Work instructions: Only one portion of the data is to be written out: from the line bearing "Approve the app" through the line bearing "Select the License". Write it exactly as it appears.

Data extracted from a collection:

★ ★ ★ ★ ★ ★ ★

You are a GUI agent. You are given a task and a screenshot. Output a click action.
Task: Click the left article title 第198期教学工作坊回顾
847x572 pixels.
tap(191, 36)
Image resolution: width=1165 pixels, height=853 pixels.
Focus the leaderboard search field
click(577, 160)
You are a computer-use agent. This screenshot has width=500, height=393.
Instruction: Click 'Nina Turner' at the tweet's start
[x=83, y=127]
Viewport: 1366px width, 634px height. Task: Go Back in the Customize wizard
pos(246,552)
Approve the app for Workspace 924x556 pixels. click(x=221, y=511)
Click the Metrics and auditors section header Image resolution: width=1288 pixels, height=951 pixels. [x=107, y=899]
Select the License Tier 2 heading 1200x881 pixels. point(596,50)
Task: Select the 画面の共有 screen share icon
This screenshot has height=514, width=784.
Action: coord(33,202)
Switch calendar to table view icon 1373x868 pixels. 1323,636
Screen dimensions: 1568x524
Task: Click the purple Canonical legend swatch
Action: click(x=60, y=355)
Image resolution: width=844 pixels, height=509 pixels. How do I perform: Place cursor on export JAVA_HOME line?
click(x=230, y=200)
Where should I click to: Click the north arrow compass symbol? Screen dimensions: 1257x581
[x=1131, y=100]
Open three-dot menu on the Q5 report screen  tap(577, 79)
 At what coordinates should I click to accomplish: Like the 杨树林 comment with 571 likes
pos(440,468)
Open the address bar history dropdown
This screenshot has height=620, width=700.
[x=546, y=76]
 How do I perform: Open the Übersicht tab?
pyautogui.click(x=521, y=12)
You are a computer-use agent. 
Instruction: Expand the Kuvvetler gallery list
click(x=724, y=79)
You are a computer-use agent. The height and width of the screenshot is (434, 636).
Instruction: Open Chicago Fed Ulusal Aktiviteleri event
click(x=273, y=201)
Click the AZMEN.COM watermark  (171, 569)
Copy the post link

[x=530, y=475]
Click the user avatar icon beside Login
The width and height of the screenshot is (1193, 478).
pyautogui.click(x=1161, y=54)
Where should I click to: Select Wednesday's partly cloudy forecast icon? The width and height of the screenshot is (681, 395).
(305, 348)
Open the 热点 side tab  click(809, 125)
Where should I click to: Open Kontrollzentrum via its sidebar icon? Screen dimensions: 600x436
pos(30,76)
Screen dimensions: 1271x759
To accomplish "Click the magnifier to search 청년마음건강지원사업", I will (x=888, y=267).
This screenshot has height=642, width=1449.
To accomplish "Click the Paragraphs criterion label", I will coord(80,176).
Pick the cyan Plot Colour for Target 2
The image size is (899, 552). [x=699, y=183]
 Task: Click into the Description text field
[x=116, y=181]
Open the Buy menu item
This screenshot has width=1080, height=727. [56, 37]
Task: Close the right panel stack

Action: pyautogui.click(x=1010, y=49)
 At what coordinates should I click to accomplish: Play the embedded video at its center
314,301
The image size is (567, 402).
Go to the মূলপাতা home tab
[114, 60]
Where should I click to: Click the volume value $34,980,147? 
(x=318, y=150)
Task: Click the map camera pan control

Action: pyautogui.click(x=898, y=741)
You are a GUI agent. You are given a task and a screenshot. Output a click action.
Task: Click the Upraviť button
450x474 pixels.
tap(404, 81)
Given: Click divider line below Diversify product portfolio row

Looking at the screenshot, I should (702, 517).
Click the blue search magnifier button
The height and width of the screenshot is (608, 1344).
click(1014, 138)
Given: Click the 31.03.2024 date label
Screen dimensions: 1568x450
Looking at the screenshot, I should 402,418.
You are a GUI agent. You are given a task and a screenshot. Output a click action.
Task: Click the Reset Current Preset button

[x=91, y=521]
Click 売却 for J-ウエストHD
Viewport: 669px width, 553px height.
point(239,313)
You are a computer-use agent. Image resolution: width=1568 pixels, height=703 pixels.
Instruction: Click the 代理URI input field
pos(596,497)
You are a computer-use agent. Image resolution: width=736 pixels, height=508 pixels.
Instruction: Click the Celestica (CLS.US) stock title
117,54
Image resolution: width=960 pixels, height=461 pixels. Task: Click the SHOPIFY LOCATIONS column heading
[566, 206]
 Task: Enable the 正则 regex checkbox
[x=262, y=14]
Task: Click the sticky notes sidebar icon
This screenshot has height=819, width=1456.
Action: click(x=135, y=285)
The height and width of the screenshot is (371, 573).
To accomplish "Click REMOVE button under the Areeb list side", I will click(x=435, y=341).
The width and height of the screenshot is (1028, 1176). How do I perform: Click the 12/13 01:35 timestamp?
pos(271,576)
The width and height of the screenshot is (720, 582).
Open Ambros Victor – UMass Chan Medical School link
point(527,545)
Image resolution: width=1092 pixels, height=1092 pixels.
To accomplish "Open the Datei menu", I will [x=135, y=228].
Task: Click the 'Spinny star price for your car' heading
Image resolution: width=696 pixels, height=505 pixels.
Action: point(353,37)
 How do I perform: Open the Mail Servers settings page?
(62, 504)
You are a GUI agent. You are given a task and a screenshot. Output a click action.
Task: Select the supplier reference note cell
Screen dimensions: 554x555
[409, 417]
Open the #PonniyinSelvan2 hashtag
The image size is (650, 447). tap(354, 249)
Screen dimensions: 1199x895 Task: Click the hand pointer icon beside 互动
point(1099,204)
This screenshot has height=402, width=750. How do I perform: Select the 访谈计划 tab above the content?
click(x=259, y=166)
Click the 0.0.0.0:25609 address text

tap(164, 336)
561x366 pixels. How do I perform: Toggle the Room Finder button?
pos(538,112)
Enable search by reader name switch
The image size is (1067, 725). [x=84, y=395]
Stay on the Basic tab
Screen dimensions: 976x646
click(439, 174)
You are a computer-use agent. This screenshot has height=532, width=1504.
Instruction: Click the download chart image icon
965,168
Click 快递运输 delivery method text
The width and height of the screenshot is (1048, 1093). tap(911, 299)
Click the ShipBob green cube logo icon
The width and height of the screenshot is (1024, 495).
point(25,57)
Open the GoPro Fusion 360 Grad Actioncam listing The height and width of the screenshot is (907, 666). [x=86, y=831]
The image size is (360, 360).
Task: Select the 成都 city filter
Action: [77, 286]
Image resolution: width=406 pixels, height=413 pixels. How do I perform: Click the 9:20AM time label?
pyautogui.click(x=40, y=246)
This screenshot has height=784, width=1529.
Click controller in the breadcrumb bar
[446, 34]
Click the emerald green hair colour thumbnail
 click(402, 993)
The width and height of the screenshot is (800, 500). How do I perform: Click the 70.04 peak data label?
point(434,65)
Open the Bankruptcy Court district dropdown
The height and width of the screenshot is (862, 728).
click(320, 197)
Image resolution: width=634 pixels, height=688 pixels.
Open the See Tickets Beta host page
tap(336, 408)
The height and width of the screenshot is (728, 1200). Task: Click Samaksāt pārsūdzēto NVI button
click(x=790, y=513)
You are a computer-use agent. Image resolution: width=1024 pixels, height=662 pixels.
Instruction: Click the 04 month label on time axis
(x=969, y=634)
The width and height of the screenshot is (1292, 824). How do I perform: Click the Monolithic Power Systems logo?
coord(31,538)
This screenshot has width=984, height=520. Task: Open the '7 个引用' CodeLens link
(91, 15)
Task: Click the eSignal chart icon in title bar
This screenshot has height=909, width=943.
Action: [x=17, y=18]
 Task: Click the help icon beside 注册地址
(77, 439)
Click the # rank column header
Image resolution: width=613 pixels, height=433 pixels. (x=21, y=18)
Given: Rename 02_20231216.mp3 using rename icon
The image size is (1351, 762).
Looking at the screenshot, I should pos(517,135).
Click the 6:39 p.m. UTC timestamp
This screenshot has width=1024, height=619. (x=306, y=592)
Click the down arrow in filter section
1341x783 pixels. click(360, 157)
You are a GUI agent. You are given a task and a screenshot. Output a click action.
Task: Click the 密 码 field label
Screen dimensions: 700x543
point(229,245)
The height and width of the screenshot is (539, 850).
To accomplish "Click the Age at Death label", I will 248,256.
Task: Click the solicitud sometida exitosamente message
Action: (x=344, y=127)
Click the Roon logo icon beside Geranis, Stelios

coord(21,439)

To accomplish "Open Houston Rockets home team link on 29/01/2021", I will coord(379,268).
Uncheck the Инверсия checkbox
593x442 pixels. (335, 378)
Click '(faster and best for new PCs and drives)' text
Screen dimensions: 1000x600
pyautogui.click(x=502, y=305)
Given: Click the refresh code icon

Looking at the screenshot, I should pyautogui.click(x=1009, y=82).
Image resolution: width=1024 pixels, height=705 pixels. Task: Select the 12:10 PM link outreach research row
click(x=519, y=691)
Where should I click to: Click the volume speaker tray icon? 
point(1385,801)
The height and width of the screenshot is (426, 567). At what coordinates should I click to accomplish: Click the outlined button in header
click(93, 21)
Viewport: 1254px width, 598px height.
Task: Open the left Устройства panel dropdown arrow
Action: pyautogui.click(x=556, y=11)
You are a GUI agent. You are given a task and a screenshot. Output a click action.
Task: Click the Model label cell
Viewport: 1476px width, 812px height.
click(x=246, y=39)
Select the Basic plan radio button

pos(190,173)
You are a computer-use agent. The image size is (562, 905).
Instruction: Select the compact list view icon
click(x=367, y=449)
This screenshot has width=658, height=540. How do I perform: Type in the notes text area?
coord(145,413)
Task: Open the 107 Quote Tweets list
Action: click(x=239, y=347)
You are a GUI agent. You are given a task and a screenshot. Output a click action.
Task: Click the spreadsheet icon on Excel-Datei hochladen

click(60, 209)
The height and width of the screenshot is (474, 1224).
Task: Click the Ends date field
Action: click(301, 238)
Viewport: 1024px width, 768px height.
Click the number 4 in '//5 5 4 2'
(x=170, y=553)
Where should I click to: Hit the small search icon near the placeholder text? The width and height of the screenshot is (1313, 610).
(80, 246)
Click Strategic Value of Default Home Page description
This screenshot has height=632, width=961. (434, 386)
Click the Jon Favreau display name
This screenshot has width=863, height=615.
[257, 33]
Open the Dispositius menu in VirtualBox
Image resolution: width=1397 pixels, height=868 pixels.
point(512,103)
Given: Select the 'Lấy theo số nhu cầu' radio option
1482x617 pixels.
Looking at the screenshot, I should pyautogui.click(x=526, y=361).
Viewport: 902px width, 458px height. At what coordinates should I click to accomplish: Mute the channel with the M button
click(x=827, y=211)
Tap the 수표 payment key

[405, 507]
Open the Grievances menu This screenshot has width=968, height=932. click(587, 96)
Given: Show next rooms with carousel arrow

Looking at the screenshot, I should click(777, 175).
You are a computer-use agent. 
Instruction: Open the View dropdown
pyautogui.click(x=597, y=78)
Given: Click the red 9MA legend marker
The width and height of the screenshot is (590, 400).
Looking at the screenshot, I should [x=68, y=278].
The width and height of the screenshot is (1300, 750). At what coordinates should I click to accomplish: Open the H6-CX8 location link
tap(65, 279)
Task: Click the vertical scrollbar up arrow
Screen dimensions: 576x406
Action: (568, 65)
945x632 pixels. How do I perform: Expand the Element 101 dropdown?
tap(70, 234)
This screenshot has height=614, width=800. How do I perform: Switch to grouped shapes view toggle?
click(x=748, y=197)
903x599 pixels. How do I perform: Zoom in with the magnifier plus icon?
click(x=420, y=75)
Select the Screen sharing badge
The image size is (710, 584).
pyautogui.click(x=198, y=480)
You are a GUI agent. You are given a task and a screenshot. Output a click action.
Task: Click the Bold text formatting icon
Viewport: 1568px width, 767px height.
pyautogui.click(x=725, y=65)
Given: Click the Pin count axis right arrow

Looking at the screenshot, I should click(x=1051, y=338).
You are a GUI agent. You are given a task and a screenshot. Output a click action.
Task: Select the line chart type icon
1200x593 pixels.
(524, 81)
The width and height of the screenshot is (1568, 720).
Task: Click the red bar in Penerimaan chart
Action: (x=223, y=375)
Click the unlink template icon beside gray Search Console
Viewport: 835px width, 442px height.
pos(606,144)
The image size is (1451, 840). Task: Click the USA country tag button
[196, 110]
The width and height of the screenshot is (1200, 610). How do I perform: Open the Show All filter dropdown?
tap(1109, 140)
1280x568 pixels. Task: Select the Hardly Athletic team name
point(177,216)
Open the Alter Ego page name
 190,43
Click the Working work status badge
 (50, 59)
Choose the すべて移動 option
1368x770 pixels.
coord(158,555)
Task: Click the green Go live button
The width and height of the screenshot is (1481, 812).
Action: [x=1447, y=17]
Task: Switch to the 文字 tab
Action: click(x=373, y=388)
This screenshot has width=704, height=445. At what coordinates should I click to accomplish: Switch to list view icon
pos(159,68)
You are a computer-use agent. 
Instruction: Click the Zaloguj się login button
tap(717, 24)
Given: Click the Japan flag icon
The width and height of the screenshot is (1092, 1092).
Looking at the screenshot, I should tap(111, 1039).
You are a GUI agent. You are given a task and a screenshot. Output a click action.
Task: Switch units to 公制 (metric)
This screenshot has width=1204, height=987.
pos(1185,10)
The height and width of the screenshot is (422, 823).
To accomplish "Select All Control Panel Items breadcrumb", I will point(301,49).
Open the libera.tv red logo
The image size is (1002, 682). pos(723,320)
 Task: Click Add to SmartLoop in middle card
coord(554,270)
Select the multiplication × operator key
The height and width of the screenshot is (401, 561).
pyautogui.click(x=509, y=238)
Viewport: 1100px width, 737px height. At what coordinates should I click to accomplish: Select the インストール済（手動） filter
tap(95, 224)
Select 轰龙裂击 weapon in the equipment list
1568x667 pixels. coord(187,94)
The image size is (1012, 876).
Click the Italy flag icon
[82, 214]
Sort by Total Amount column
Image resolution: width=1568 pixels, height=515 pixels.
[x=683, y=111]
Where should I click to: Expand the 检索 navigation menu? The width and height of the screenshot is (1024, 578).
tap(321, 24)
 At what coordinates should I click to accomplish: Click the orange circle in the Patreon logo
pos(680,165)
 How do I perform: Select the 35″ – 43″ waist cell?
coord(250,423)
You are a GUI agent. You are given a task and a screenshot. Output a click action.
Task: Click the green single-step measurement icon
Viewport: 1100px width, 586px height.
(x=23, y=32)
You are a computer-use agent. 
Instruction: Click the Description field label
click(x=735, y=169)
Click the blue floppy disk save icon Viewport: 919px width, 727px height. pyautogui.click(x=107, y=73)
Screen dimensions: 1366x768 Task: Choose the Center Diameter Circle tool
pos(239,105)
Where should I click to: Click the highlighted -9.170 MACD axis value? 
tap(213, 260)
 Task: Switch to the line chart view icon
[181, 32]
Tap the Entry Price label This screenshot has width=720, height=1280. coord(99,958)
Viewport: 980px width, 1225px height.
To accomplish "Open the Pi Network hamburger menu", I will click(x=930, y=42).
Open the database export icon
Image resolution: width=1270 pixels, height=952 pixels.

★ ★ ★ ★ ★ ★ ★

Task answer:
Approve the app for Workspace 924x556 pixels. click(x=221, y=511)
Click the Metrics and auditors section header Image resolution: width=1288 pixels, height=951 pixels. [x=107, y=899]
Select the License Tier 2 heading 1200x881 pixels. point(596,50)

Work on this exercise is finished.